Article - Death takes a holiday

Adam Stroupe been recording Death Domain rough demos since his undergrad days at UGA

Adam Stroupe left Atlanta in the summer of 2007 to pursue a Ph.D. in molecular microbiology and immunology at Johns Hopkins University in Baltimore. When he moved, the abrasive and confrontational synth-punk dirges of his band S.I.D.S. were put in a holding pattern, resurfacing only for occasional holiday shows or Internet collaborations. But when Stroupe comes home for the holidays this year, he’s returning to celebrate a new 7-inch release with Death Domain, a solo project that’s served as his main musical outlet since he landed in Baltimore. “When I moved here I didn’t know anyone who had similar interests as me, so I started doing my own thing,” Stroupe says.

Although he’s been recording Death Domain ideas and rough demos since his undergrad days at UGA during the mid-2000s, the project has grown symbiotically with his scientific studies.
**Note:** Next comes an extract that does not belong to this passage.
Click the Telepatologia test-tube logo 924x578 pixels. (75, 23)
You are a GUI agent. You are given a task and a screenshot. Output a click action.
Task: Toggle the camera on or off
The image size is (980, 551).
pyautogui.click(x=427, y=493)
Even the name Death Domain refers to a cellular process by which contaminated cells in the body are programmed to commit suicide. This cold, systematic motif is underscored by the balance of gloomy, clinical aesthetics in his low vocal droll and mechanical drum machine beats of “Program Cell Death.”

Other songs, such as “Toxoplasma Gondii” and “Watching From My Window” on the Death Domain debut (released by S.I.D.S. and Deerhunter bassist Josh Fauver’s Army of Bad Luck) fill the sonic gap between industrial noise and electronic pop music. A lo-fi haze surrounds every analog beat, blurp and demanding lyric with a cold, stripped-down ambivalence that’d sound campy if it weren’t so mesmerizing.

A second 7-inch via the San Francisco label Dark Entries will follow the ABL single. Stroupe warns that what you hear is what you get, and his live shows are boring when compared to S.I.D.S.’ chaotic performances, which often spilled into the audience. But it’s all part of the musical process. “S.I.D.S. was a punk band. This is not punk and that’s kind of the point,” he says. “It’s awkward dance music; it has a beat but you’re supposed to feel uncomfortable about dancing to it.”